Take every line in the entries that includes the word "agent" and copy it.
┄┄┄┄┄┄
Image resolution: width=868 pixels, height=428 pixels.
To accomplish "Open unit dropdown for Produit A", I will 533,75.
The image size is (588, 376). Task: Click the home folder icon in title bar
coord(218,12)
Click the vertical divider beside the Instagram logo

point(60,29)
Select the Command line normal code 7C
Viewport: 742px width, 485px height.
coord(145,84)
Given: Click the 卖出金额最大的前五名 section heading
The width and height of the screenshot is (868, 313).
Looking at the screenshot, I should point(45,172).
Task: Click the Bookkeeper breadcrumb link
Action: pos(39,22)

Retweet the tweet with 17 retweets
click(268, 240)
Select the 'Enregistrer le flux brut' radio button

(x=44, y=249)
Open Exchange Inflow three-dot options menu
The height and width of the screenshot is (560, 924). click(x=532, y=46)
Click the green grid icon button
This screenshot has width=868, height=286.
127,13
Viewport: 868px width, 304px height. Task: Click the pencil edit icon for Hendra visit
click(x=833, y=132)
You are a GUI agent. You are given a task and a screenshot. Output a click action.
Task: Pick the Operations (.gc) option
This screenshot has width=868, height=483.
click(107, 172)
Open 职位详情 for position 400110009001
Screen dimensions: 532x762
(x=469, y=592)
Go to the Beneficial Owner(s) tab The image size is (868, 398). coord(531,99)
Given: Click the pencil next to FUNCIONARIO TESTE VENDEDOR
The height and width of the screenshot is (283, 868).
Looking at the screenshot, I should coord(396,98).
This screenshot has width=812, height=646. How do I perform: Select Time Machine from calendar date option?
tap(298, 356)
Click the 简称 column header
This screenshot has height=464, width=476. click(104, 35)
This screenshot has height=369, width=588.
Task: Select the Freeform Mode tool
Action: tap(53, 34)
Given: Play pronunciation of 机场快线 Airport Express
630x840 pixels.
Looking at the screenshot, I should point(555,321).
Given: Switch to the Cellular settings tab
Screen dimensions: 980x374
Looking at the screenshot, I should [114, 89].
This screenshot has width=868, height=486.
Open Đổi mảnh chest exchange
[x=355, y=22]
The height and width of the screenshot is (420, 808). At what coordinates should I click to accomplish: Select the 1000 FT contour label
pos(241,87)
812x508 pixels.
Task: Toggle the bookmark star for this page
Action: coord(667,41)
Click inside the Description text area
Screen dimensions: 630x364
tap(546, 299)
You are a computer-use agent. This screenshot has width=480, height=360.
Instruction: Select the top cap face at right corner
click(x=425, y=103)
┄┄┄┄┄┄
▶ **ANSWER SECTION**
You are a GUI agent. You are given a task and a screenshot. Output a click action.
You are a computer-use agent. This screenshot has width=480, height=360.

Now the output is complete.